Al-Ahram Hebdo : Le dernier sommet G5 Sahel, tenu à Nouakchott le 30 juin, a vu une assez large participation européenne. Cela signifie-t-il que la menace terroriste dans le Sahel est plus importante ?
Amani El-Taweel : Plusieurs dirigeants européens ainsi que des organisations internationales et régionales comme l’Onu et l’Union Africaine (UA) ont, en effet, participé à ce sommet, soit par une présence physique, soit par vidéoconférence. L’Espagne par exemple, dont le premier ministre, Pedro Sanchez, était sur place, est consciente que sa sécurité est liée à celle de la région du Sahel. Etant le pays européen le plus proche de l’Afrique du Nord, l’Espagne a commencé il y a cinq ans à s’impliquer davantage dans la lutte antiterroriste. Même un pays comme l’Allemagne, géographiquement plus éloigné, se penche sérieusement sur la question. La chancelière Angela Merkel a participé au sommet par visioconférence. Mais Berlin a une vision quelque peu différente de la lutte antiterroriste : l’Allemagne privilège davantage le développement et les investissements en Afrique pour résoudre les racines du problème. Plus généralement, l’Europe est consciente que la menace terroriste n’est pas loin d’elle, notamment avec l’aggravation de la situation sécuritaire de la Libye, proche géographiquement des Européens, surtout de l’Italie. Une action plus efficace est donc nécessaire.
— Justement, bien que le chaos libyen représente une vraie menace, pourquoi la France est-elle le seul pays européen à s’investir dans cette question ?
— La France sait que ce qui se passe en Libye va dangereusement affecter toute la région. La poursuite du conflit et l’instabilité vont transformer la Libye en une plaque tournante du terrorisme. Mais la France défend aussi ses intérêts sur le continent africain, où elle est très présente. De même, l’Afrique est la source essentielle des matières premières tel l’uranium et d’autres pour la France.

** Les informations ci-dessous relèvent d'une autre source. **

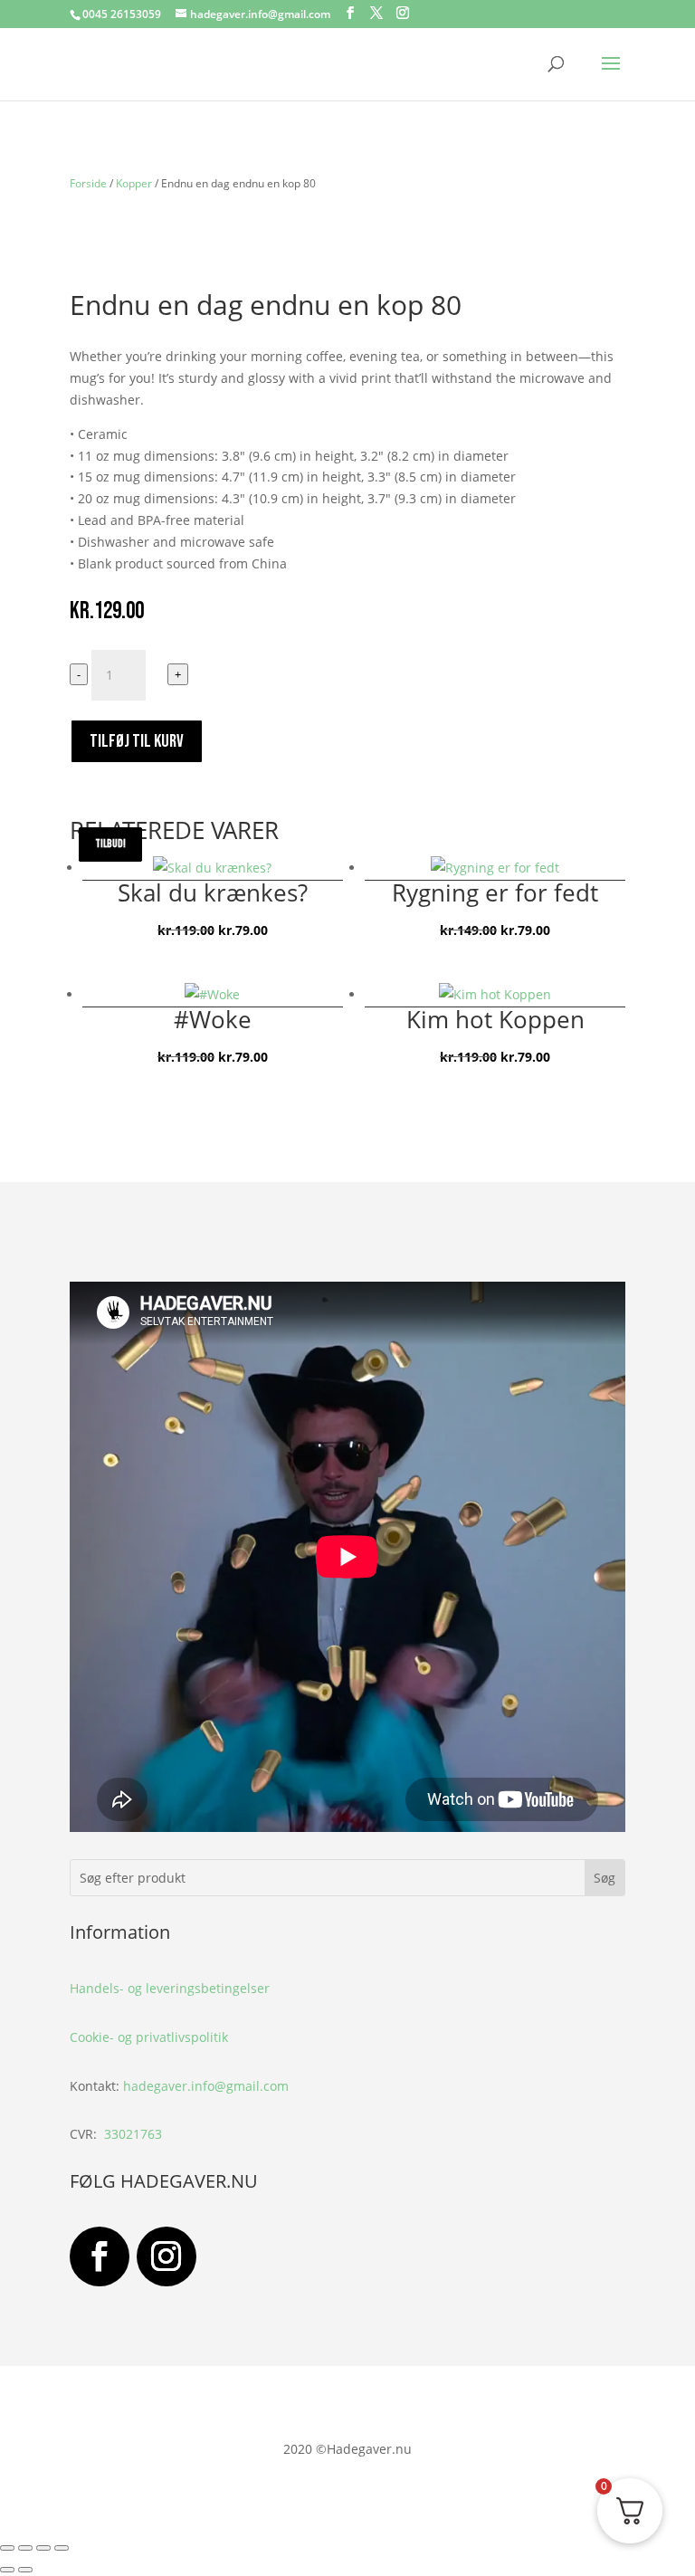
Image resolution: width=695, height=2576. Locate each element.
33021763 (133, 2133)
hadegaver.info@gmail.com (206, 2085)
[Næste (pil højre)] (25, 2569)
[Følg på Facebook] (99, 2256)
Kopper (134, 183)
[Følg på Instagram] (166, 2256)
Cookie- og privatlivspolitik (149, 2037)
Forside (88, 183)
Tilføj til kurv (137, 741)
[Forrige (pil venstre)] (7, 2569)
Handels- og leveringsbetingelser (170, 1988)
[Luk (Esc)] (61, 2548)
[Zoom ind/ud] (7, 2548)
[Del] (43, 2548)
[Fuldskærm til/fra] (25, 2548)
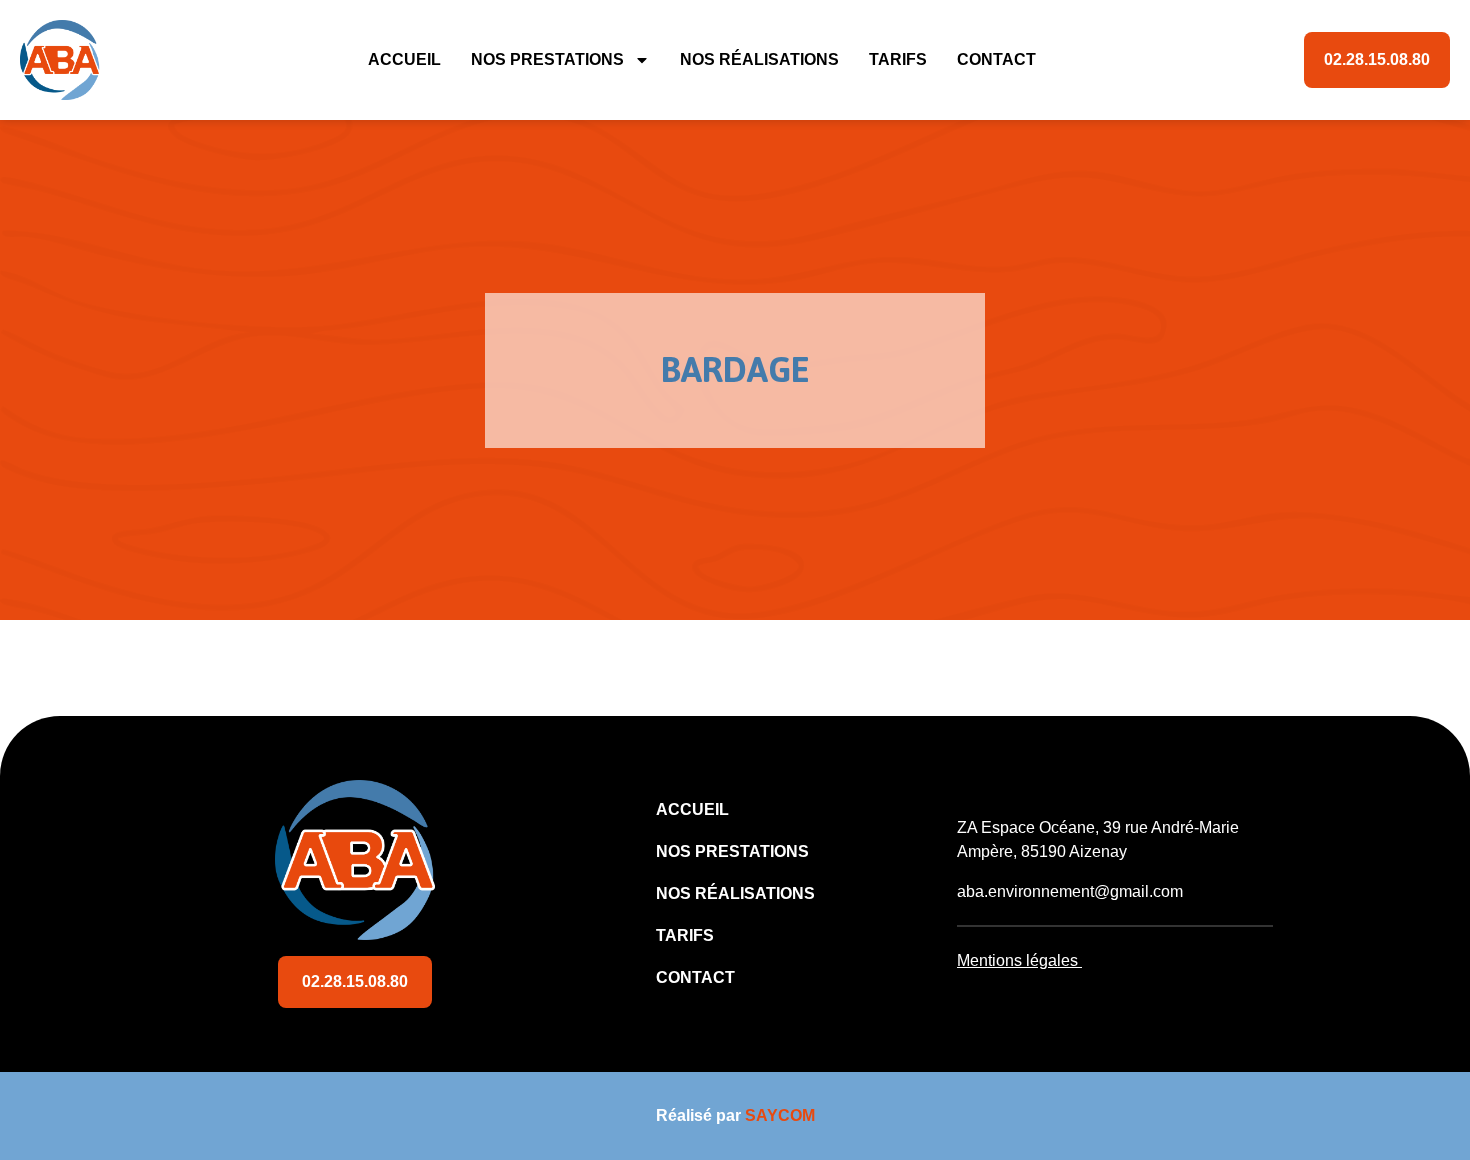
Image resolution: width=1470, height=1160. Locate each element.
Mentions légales (1017, 960)
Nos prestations (547, 59)
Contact (996, 59)
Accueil (404, 59)
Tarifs (898, 59)
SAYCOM (780, 1115)
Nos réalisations (759, 59)
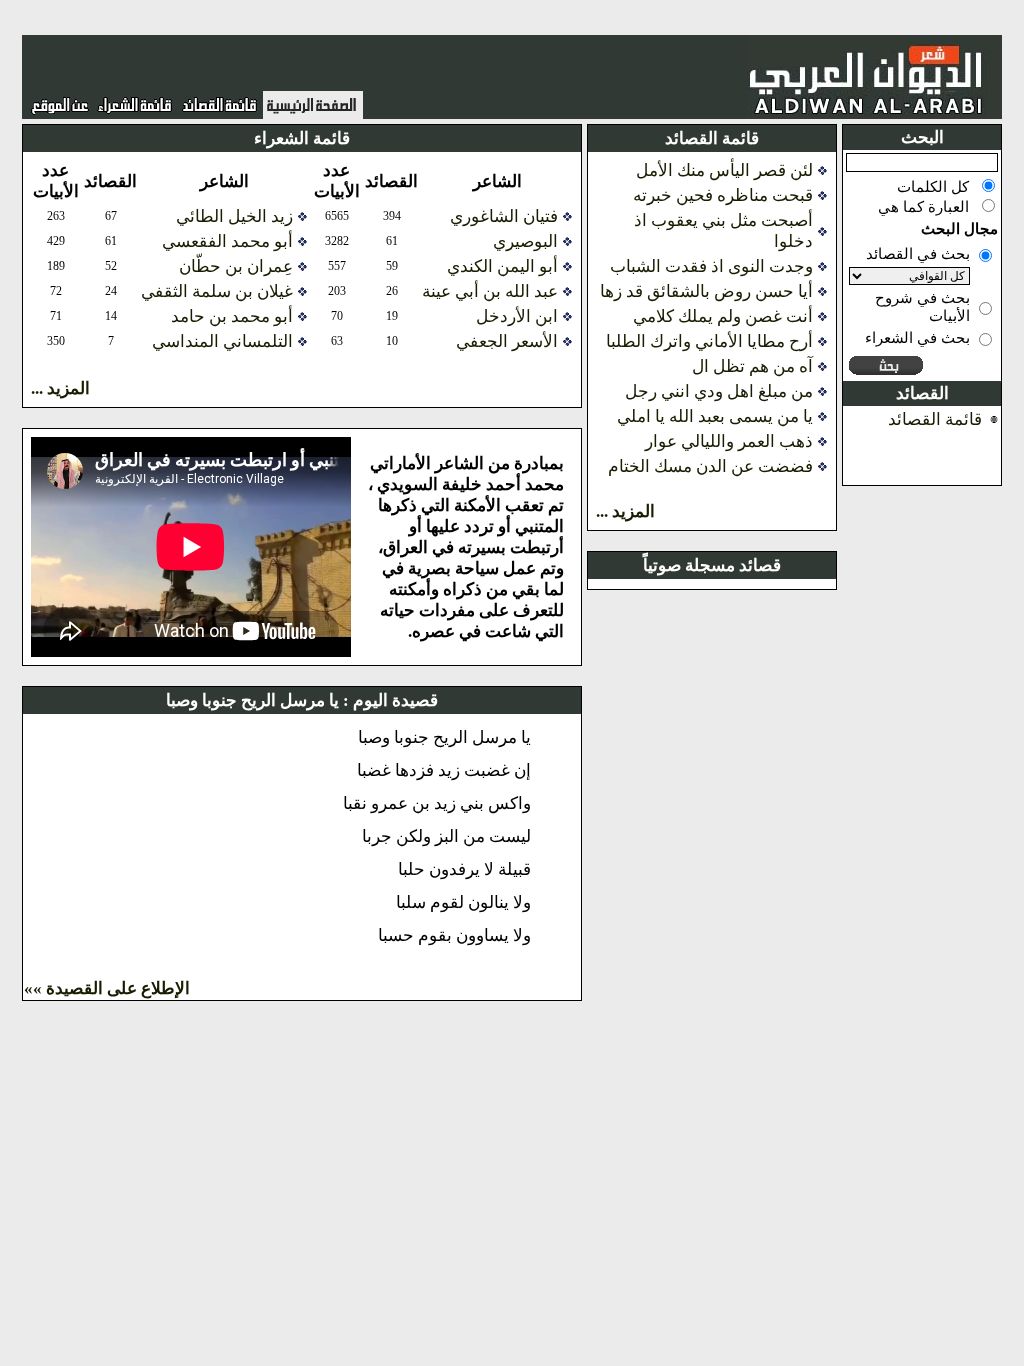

— Pour que le G5 Sahel soit plus efficace et apte à affronter la menace terroriste, une recommandation a été prise, lors du sommet, visant à augmenter le nombre de cette force. Est-ce suffisant ?
— Certes, c’est un pas important et nécessaire. Mais d’autres mesures doivent aussi être prises. La France doit s’orienter vers plus de soutien technique, logistique et militaire aux armées des pays du Sahel, et pas seulement au G5 Sahel. De plus, il faut qu’il y ait non seulement une coopération entre les pays du Sahel, mais aussi avec les grands pays de la région qui ont une expérience dans la lutte antiterroriste comme l’Egypte. Cette dernière a tenté de créer une sorte de coopération militaire africaine dans la lutte antiterroriste, ceci en invitant, en 2015, 25 ministres africains de la Défense afin de collaborer aux efforts antiterroristes.
— Le G5 Sahel a été créé en 2014 pour qu’il prenne le relais de la lutte antiterroriste dans la région, pourtant, les défis restent grands …
— Le problème est que le G5 Sahel n’agit pas seul et que le rôle de la France et d’autres intervenants fait toujours face à un refus populaire. Les sociétés africaines rejettent l’existence étrangère dans leurs pays et la considèrent comme une nouvelle colonisation, elle est aussi parfois considérée comme un fauteur de troubles entre les différentes communautés. Surtout, il faut prendre en considération d’autres volets aussi importants que l’approche militaire qui, seule, ne suffit pas à éradiquer le terrorisme. Il faut apporter des solutions aux racines du phénomène qui se nourrissent sur la pauvreté, l’ignorance et le chômage. Donc, se concentrer plus sur le développement dans tous les domaines est la bonne solution qui doit être parallèle aux solutions militaires.